Wherever the word "hidden" appears in a line of the data, that line should be copied.

========================

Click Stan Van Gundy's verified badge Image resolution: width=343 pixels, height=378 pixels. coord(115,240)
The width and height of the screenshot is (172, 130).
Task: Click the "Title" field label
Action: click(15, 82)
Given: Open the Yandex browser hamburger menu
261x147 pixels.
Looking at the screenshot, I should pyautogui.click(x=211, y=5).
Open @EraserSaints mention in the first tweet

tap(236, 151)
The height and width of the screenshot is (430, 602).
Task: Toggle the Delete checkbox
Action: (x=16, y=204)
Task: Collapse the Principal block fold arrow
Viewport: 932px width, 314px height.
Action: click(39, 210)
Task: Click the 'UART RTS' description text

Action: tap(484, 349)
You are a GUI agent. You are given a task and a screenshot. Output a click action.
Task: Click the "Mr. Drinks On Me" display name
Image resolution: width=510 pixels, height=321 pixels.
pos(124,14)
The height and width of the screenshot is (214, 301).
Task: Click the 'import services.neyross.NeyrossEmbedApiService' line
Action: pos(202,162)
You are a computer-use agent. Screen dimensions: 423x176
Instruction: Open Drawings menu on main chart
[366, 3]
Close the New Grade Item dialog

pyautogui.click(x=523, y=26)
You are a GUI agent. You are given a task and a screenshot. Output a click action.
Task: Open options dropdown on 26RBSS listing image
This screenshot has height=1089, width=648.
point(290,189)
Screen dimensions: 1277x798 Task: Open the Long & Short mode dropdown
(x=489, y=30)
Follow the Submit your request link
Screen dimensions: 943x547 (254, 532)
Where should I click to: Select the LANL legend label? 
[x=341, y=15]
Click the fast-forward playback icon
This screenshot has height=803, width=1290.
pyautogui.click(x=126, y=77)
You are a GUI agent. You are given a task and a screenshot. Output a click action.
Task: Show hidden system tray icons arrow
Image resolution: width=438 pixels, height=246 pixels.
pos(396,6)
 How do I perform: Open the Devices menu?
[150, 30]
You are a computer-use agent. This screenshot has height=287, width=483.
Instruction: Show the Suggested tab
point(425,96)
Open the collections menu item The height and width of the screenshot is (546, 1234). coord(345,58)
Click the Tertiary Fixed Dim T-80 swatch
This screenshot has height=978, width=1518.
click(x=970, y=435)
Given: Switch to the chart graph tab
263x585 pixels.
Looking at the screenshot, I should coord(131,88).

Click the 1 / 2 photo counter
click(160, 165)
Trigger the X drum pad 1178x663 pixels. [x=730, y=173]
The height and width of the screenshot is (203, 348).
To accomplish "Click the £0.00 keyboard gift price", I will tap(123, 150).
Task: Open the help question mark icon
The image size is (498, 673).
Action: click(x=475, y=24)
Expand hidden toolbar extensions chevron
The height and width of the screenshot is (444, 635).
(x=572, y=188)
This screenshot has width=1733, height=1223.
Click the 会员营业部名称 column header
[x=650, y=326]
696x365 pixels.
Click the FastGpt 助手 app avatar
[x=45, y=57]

========================

• **PROBLEM SOLUTION**:
Task: Show hidden system tray icons arrow
Expand hidden toolbar extensions chevron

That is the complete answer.